Passage shown:

Begin

Ulrica Hydman Vallien, a popular and colourful figure, is perhaps best known as a glass designer. She was, however, an all-round artist who drew and painted constantly. The exhibition A Paradise Attack demonstrates how – for her – life and art were one, and how the energy and the joy also concealed darkness.

Exhibition curator Staffan Bengtsson has followed Ulrica Hydman Vallien’s artistic career for three decades.

Ulrica Hydman Vallien was a unique and uniquely productive designer and artist. Ceramics, glass, textiles, aeroplanes, Easter eggs and furniture – there was nothing she didn’t paint or draw on! She made Swedish glass art popular and she enjoyed an international reputation.

She worked with both mass production and unique works of art. Kosta Boda estimated that the value of her production for the glassworks is at least SEK 3 billion. She was proud to be able to create job opportunities and was saddened when the glassworks in Orrefors and her own Åfors were forced to close in 2003 due to poor profitability.

Ulrica Hydman was born in Stockholm in 1938, the eldest of five siblings three of whom attended Konstfack, the University College of Arts, Craft and Design in Stockholm. Ulrica studied there in 1958–1962 at the Department of Ceramics and Glass under, among others, Stig Lindberg.

End

Material provided:
Begin

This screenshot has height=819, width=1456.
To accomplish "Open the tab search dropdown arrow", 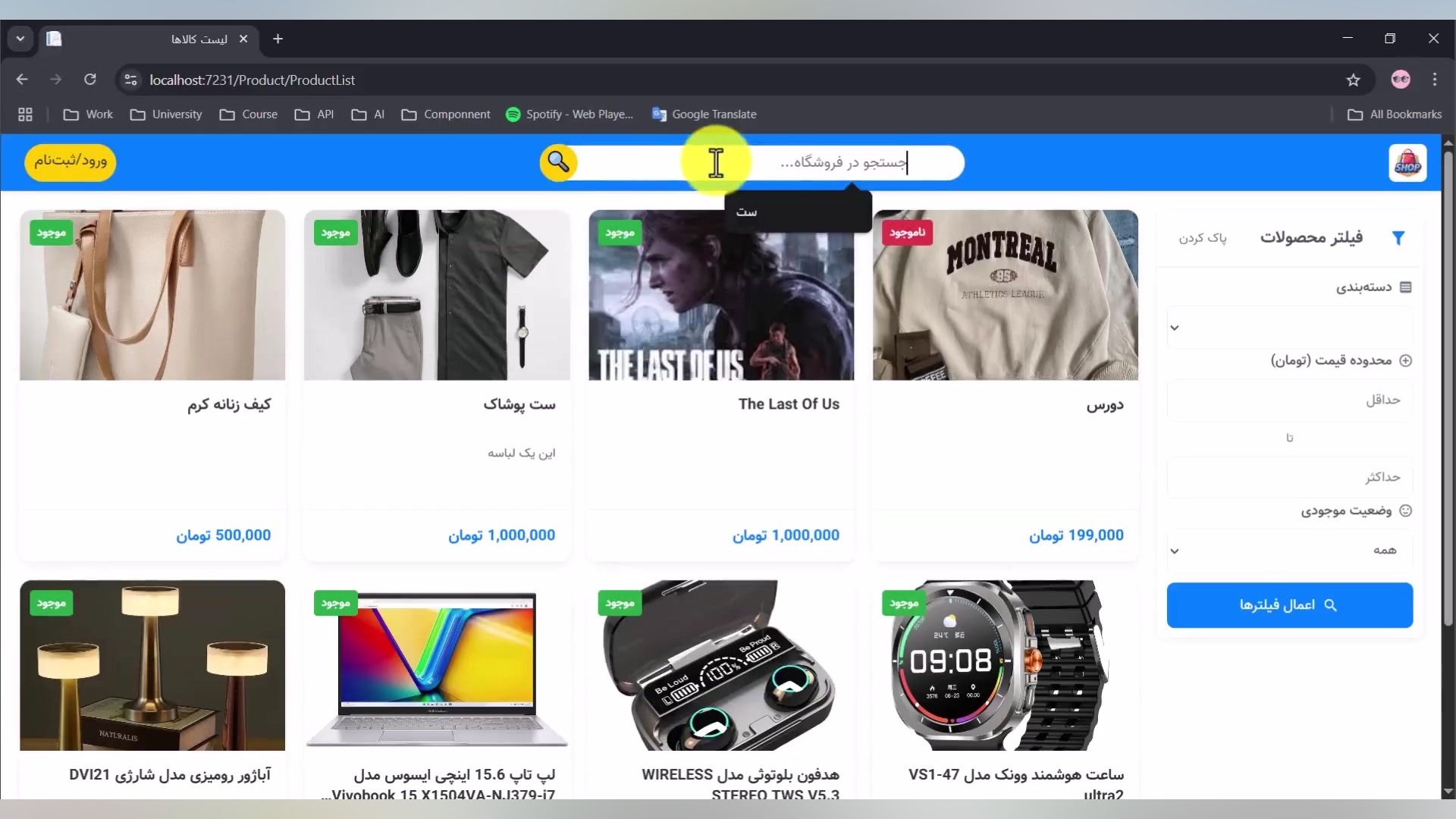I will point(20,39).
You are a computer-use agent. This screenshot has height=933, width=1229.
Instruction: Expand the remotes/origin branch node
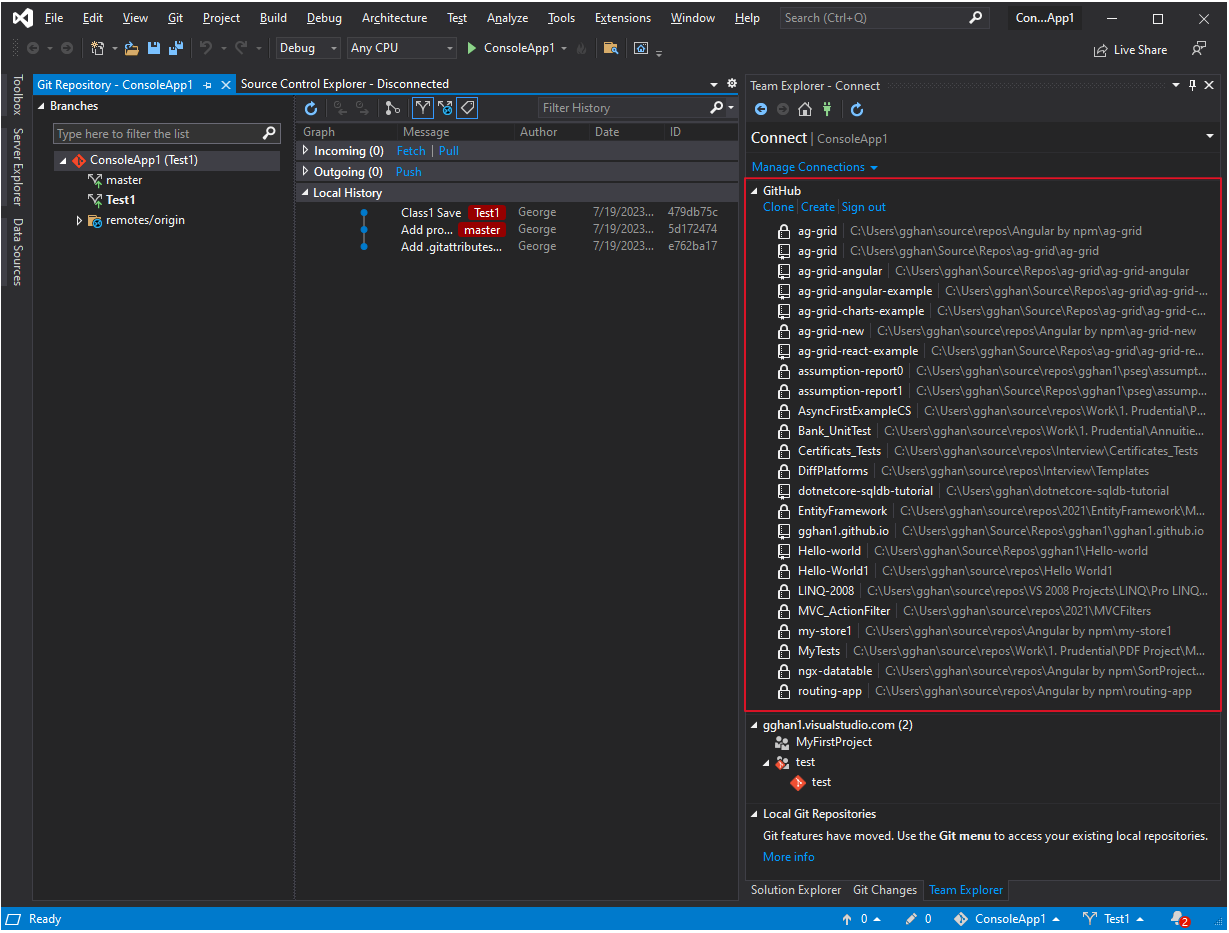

End

Problem:
Please extend the passage on Ulrica Hydman Vallien, picking up right after its last sentence about her studies at Konstfack.

Written reply:
At Konstfack she met Bertil Vallien whom she married in 1963. Together they made research journeys to the United States and Mexico where they worked with ceramics. Mexican folk art was one of her many sources of inspiration. Matisse and Léger, David Hockney and Frida Kahlo were also significant for her.

A skilled drawer, she participated in every edition of Nationalmuseum’s annual exhibition Unga tecknare (Young Drawers) from 1964 to 1972 and was proclaimed the best drawer in Sweden in 1972. “In my opinion it is in her drawings that she gives her imagination free reign, even more so than in her narrative paintings,” Staffan Bengtsson writes in the catalogue.

Her debut exhibition in 1965 featured ceramics. At the beginning of the 1970s, she and her husband moved to Åfors, where they worked at the glassworks and which is when she began to experiment with glass. The same imagination and playfulness that infused her ceramics was transferred to numerous glass series, including Caramba and Open Mind.

Her idiom is highly personal and easily recognisable – there is no mistaking her tulips or snakes. She was one of fifty international artists invited by British Airways to decorate their fleet of aircraft. Aircraft tails, crockery and stationary – they all received the unmistakable Ulrica touch!

In the exhibition at Liljevalchs, which is not chronological but thematic, more than 500 works are displayed, including glass, ceramics, paintings, drawings and objects. Some galleries present only drawings, others ceramics and in another gallery there is a reconstruction from her final exhibition at Vida museum, on the island of Öland in the summer and autumn of 2018, featuring a pared-down painting. The Liljevalchs exhibition was planned by Ulrica Hydman Vallien and Staffan Bengtsson, before she suddenly and unexpectedly passed away in March 2018, three days before her 80th birthday.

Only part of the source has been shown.